Zudem wären durch die "kompakte Bauweise" der Fische diese deutlich weniger anfällig für Kormoranfraß als Karpfen und Schleie.

Nun müsse er daran gehen, Werbung für den wohlschmeckenden Fisch zu machen, da ihn seine Kunden natürlich noch nicht kennen.

Illusionen, dass die die Lösung des Kormoranproblematik sein könne, mache er sich aber nicht - die Flinte nehme er weiter mit zur Arbeit.
--------------------------------------------​
Wobei ich auch nicht die Lösung des "Kormoran"-Problemes sehe, weil der Fisch kompakter wäre - er muss ja erst mal groß und kompakt genug werden, dass ihn der Kormoran nicht schlucken kann. Und bis dahin ist der auch weg wie nix, wenn Kormorane da sind.

Wo da der Unterschied zum Karpfen sein soll, kann ich auch nicht so recht nachvollziehen. Die sind ja auch hochrückig und eher schlecht zu schlucken (ausser eben als Kleinfisch - da muss aber sicher auch der "Emma-Fisch" dran glauben.).

Bei der Schleie seh ichs schon eher, die ja ausser in kapitalen Exemplaren immer in Kormoranschnäbel passt und dank Schleim gut rutschen dürfte.
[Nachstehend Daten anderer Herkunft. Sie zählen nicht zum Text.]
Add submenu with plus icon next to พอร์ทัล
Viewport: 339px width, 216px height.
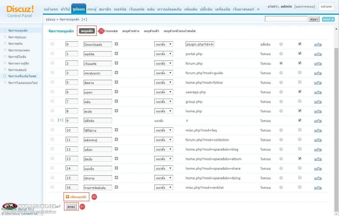point(116,54)
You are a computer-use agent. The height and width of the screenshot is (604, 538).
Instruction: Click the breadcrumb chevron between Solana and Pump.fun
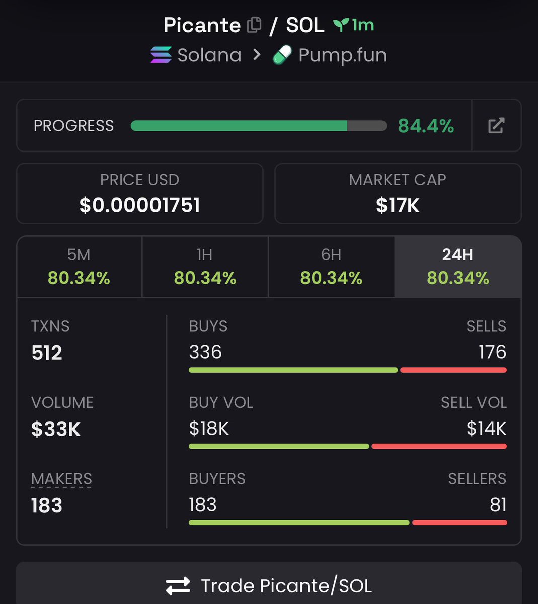(257, 54)
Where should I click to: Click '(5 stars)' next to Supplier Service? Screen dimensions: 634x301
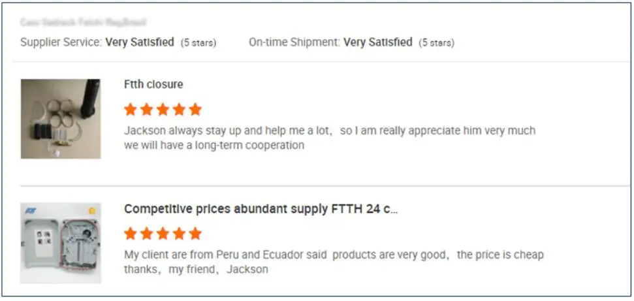click(198, 43)
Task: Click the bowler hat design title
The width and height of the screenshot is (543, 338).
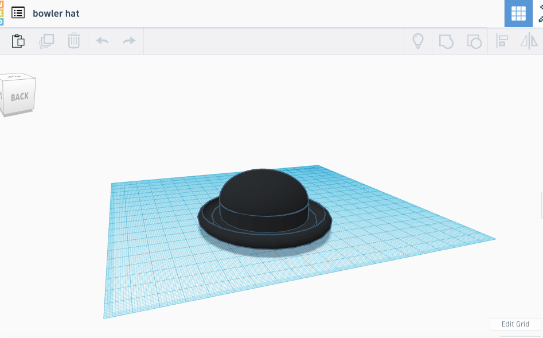Action: pyautogui.click(x=56, y=13)
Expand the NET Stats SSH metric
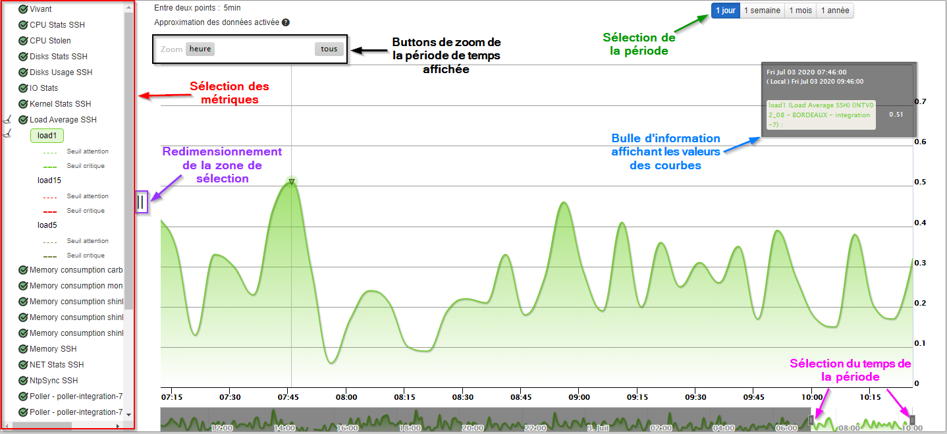 point(57,365)
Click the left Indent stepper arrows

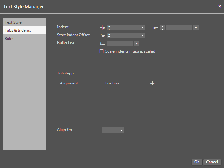(109, 28)
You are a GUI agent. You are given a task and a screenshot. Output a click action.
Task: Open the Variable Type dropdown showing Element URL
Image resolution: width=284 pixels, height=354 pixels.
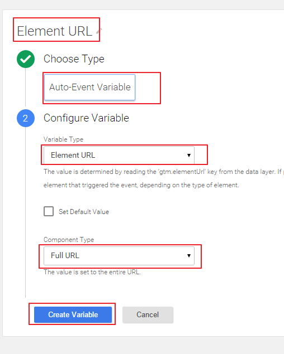click(119, 155)
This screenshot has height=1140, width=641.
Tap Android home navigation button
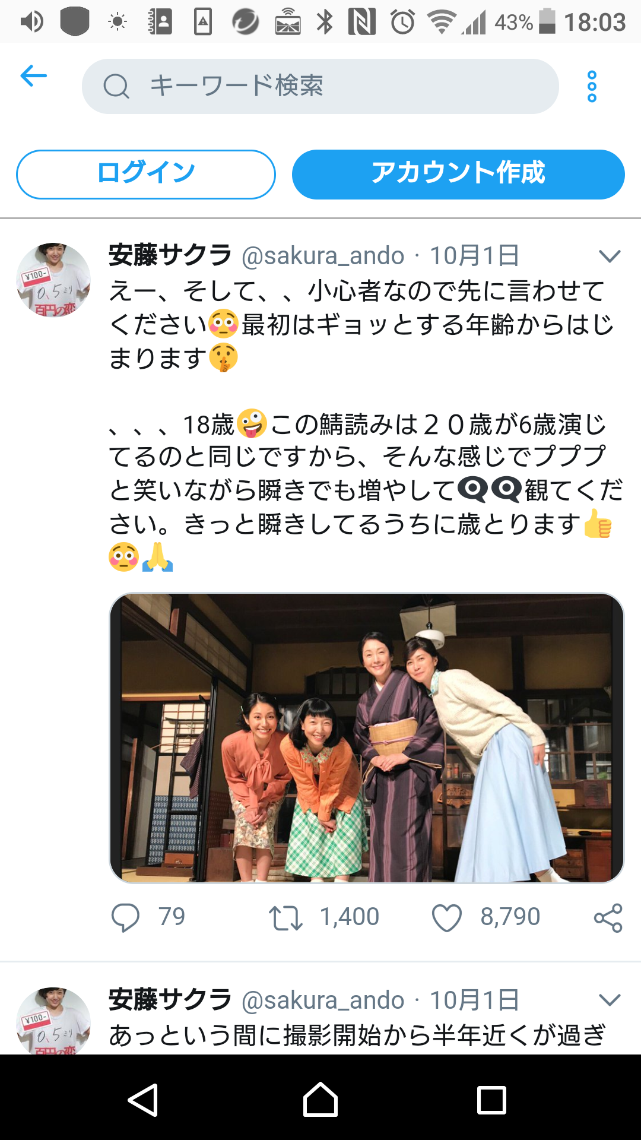tap(321, 1100)
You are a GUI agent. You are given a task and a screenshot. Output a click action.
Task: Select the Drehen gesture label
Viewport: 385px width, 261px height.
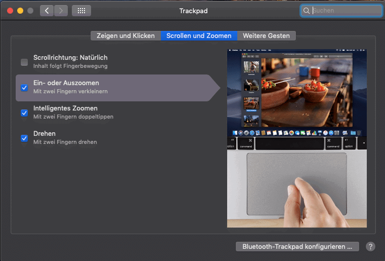45,134
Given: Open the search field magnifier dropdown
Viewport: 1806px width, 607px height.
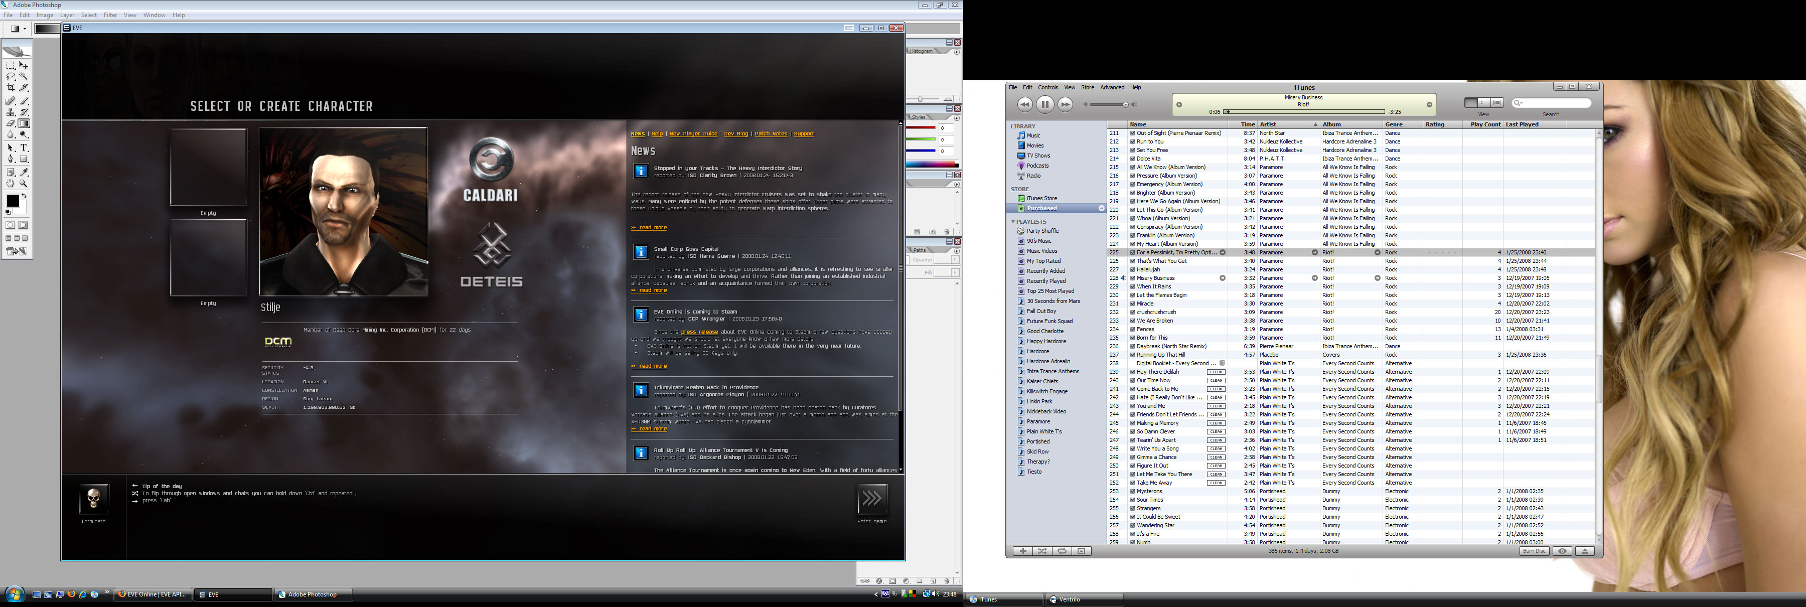Looking at the screenshot, I should coord(1519,103).
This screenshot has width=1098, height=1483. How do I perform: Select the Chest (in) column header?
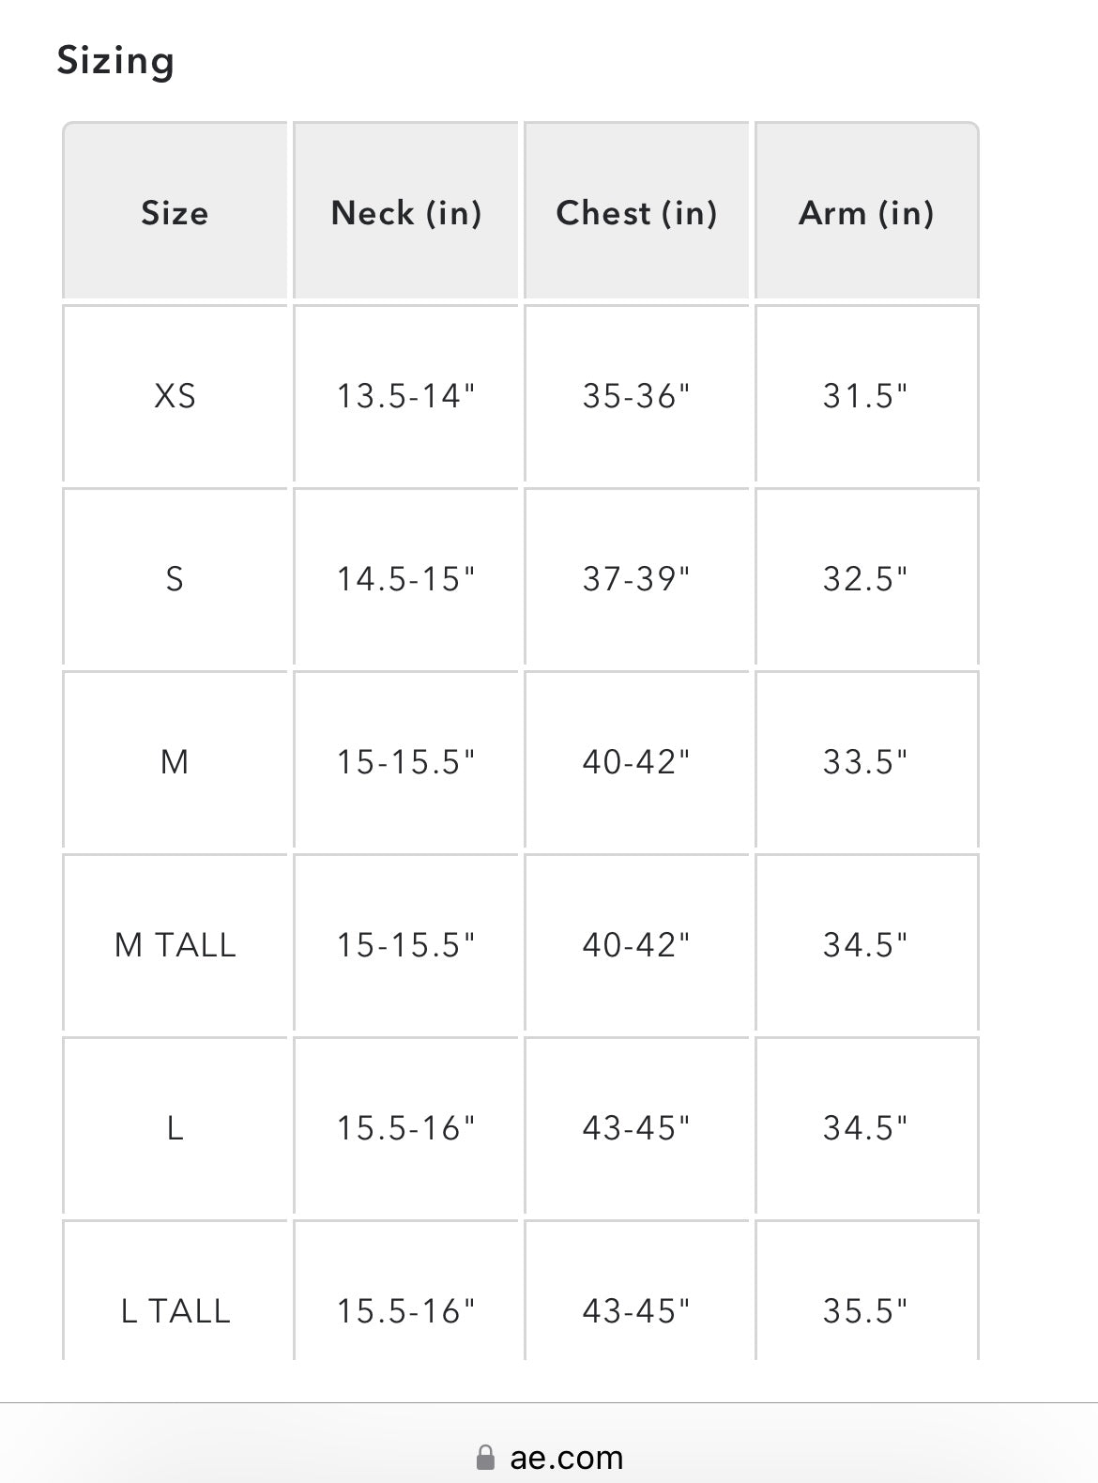[x=636, y=211]
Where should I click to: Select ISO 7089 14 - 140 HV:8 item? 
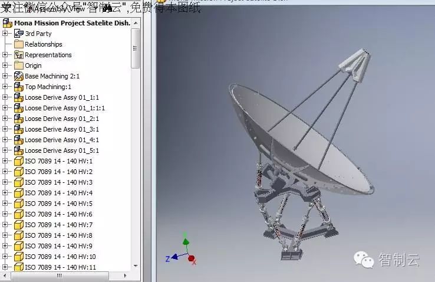tap(58, 235)
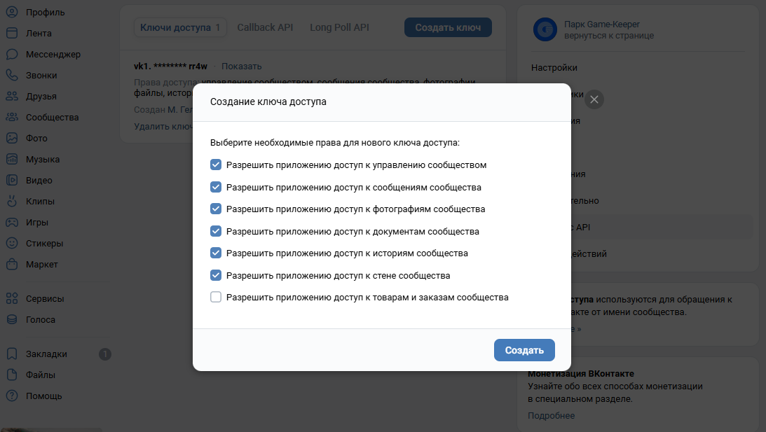This screenshot has width=766, height=432.
Task: Close the access key creation dialog
Action: [x=594, y=99]
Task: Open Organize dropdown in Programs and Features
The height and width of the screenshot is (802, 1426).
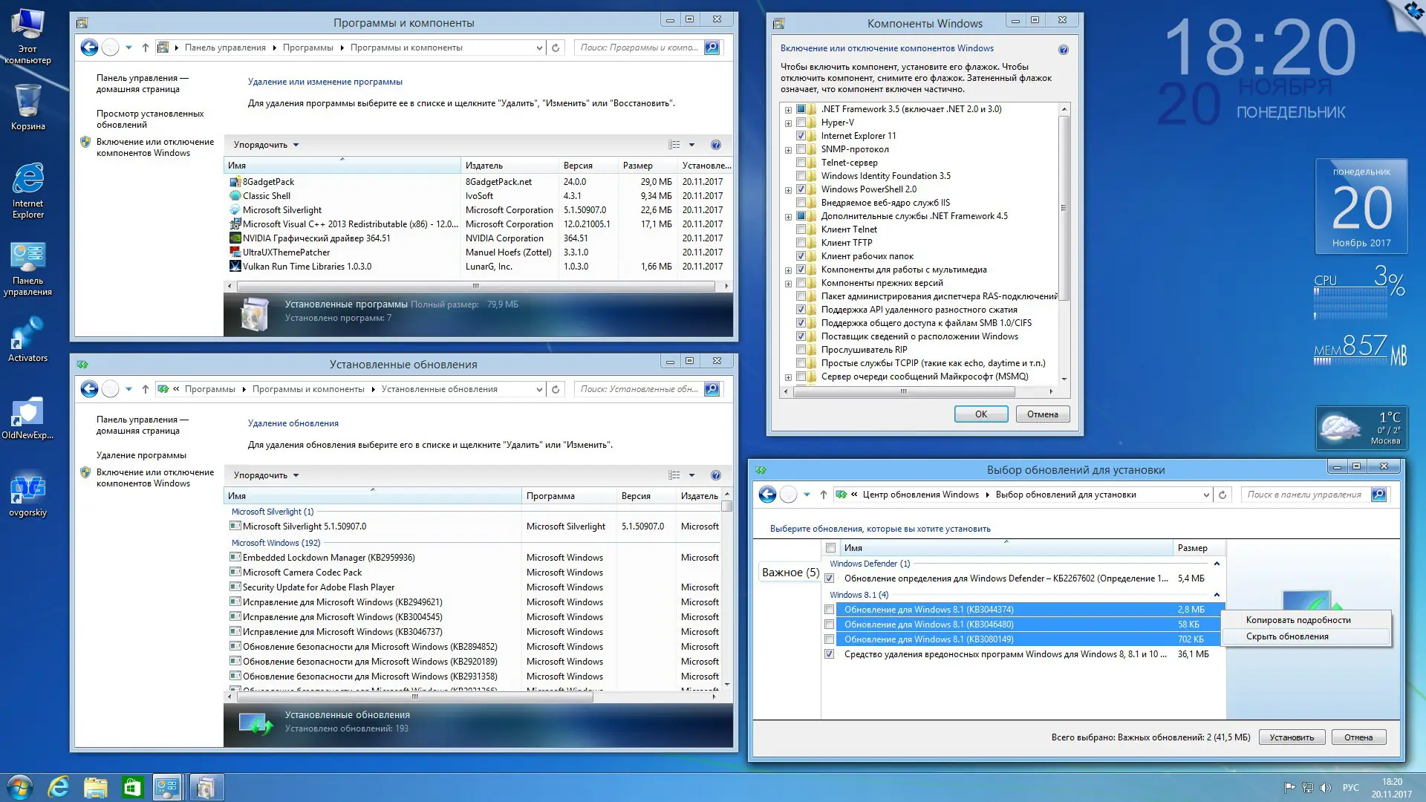Action: pyautogui.click(x=266, y=145)
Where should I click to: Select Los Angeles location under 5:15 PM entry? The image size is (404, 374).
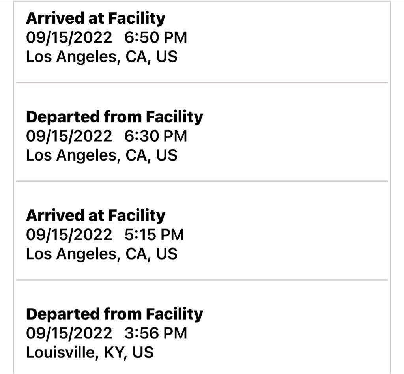[101, 254]
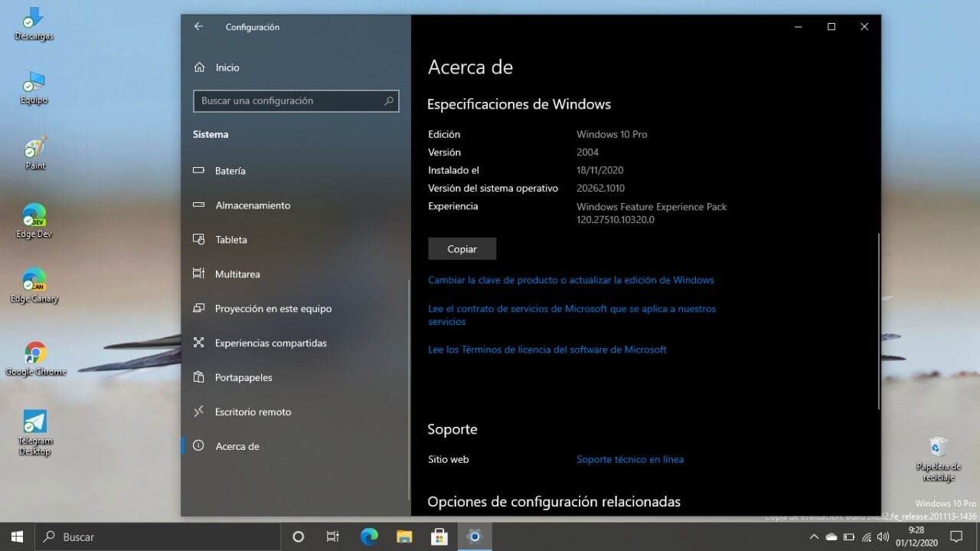The height and width of the screenshot is (551, 980).
Task: Open the Cambiar la clave de producto link
Action: (x=570, y=280)
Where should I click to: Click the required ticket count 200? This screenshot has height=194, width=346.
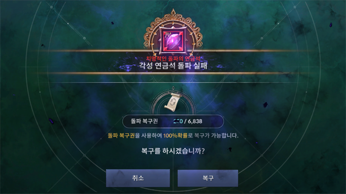[178, 121]
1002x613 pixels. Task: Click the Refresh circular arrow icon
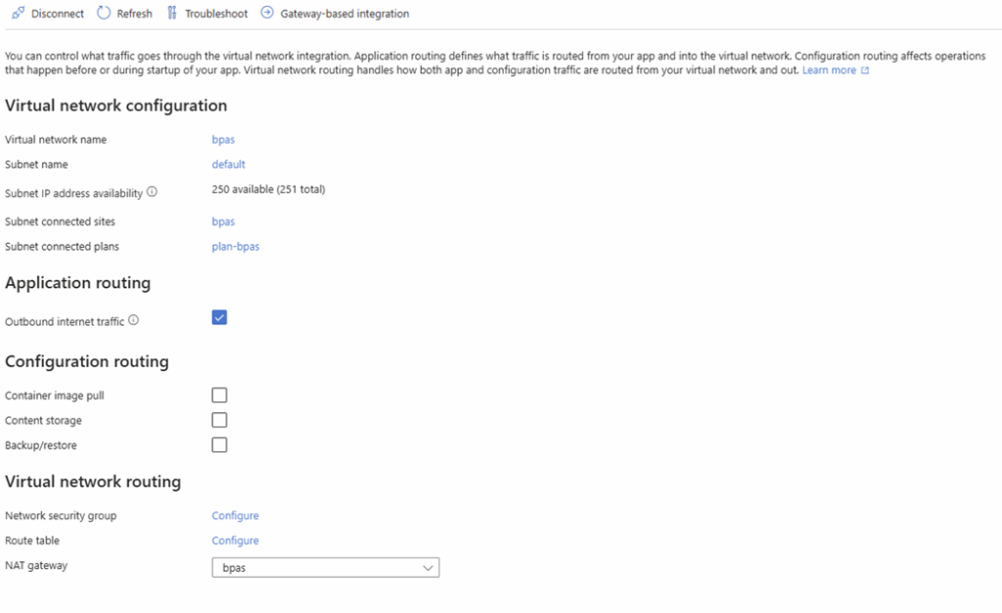tap(104, 13)
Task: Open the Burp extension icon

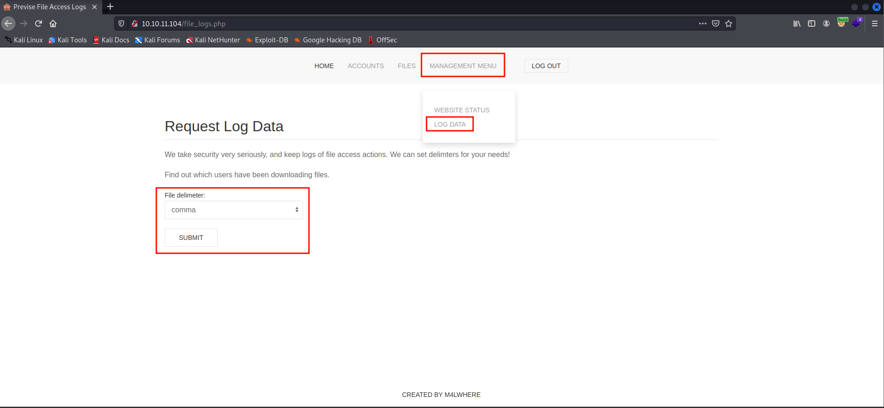Action: (x=842, y=23)
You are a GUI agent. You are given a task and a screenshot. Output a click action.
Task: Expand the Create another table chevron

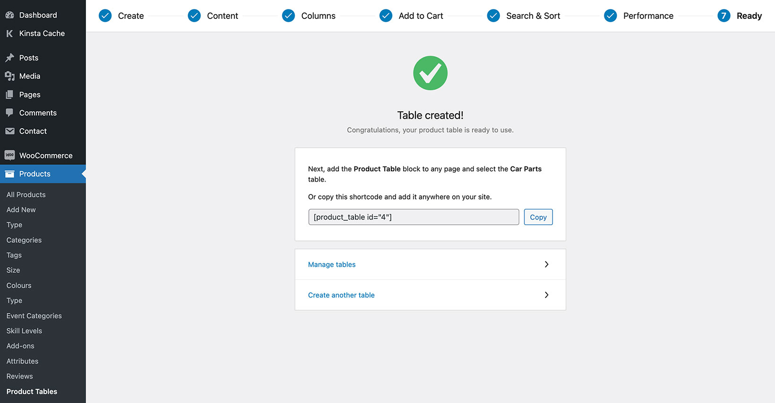[x=546, y=295]
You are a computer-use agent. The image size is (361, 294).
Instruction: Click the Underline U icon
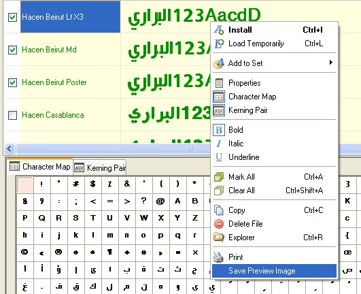tap(219, 157)
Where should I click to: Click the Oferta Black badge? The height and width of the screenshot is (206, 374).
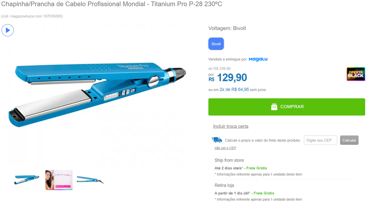[x=356, y=74]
Zudem ist das ja nur ne Lösung (wenn es eine wäre) für die Teichwirtschaft.

Womit dann Kormorane auf umliegende "freie" Gewässer ausweichen dürften, was dann ja auch nicht unbedingt im Sinne von Anglern wäre.

Spannende Sache mit vielen Fragen - ich habe keine Antworten bis jetzt.

Thomas Finkbeiner


----------



## Thomas9904 (29. Oktober 2017)

*AW: Neue Fischzüchtung bleibt Kormoranen "im Hals stecken"*

Siehe dazu auch, die Lösung für Angler - *Groß genug besetzen*....:
Karpfen gegen Kormoran: Neue Bewirtschaftungsidee?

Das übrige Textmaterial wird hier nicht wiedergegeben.